As long as a large coalition leader believes that his dispute is unlikely to escalate to war, he can move partially up the escalation ladder, pressing his foe into backing down or else backing down himself, and negotiating if he concludes that the other side is prepared to fight and that his own prospects of victory are too small to justify fighting. Now imagine the two disputants are both democracies dependent on a large coalition. The logic of large-coalition politics tells us that a large-coalition state will attack another large-coalition state only if the target is sufficiently weak that the target is expected to prefer to negotiate rather than fight back. Since the democratic target will also try hard if it chooses to fight back, the initiating democracy must either have or be capable of having a great military advantage or it must be confident that its rival’s resources are insufficient for the target to believe it can be nearly certain of victory. Thus, the attacking democracy must be sure that its target democracy is unsure of victory; this is of paramount importance in a head-to-head military dispute between two democracies.16 Here we have an explanation for the history of US attacks against very weak democratic rivals such as Lyndon Johnson’s 1965 attack and overthrow of Juan Bosch’s democratically elected re
gime in the Dominican Republic, France’s invasion of Weimar Germany in 1923, and the list goes on.
Democracies don’t fight with each other, true. Rather, big democracies pick on little opponents whether they are democratic or not, with the expectation that they won’t fight back or won’t put up much of a fight.
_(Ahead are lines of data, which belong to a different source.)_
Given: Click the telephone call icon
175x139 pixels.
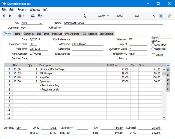Looking at the screenshot, I should (85, 16).
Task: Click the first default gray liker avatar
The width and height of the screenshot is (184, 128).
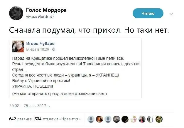Action: 91,119
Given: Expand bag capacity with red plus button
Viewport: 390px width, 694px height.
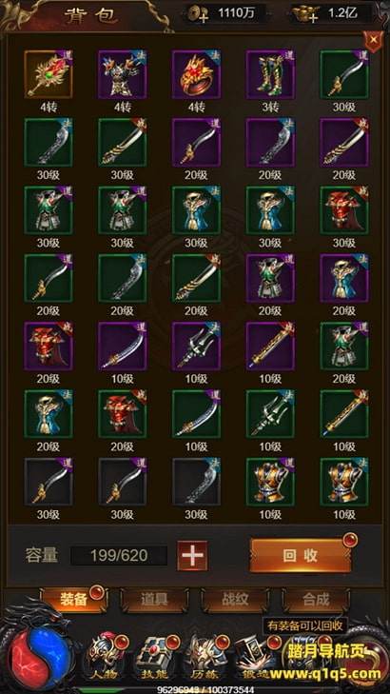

Indeed, that could very well be viewed as a straightforward explanation of the history of democracies engaged in imperial and colonial expansion against weak adversaries with little hope of defending themselves.
This democratic propensity to pick on weak foes is nothing new. Looking at all wars for nearly the past two centuries, we know that about 93 percent of wars started by democratic states are won by them. In contrast, only about 60 percent of wars started by nondemocracies are won by them.17
Defending the Peace and Nation Building
In his 1994 State of the Union address, US president Bill Clinton declared “democracies don’t attack each other,” and therefore “the best strategy to insure our security and to build a durable peace is to support the advance of democracy elsewhere.” This is a common theme for US presidents. Unfortunately, actions have not matched the rhetoric. More unfortunately still, the problem lies not in a failure on the presidential level, but with “we, the people.”
In democracies, leaders who fail to deliver the policies their constituents want get deposed. Democrats might say they care about the rights of people overseas to determine their own future, and they might actually care too, but if they want to keep their jobs they will deliver the policies that their people want. Earlier we examined how democrats use foreign aid to buy policy. If that fails, or gets too expensive, then force is always an option. Military victory allows the victors to impose policy.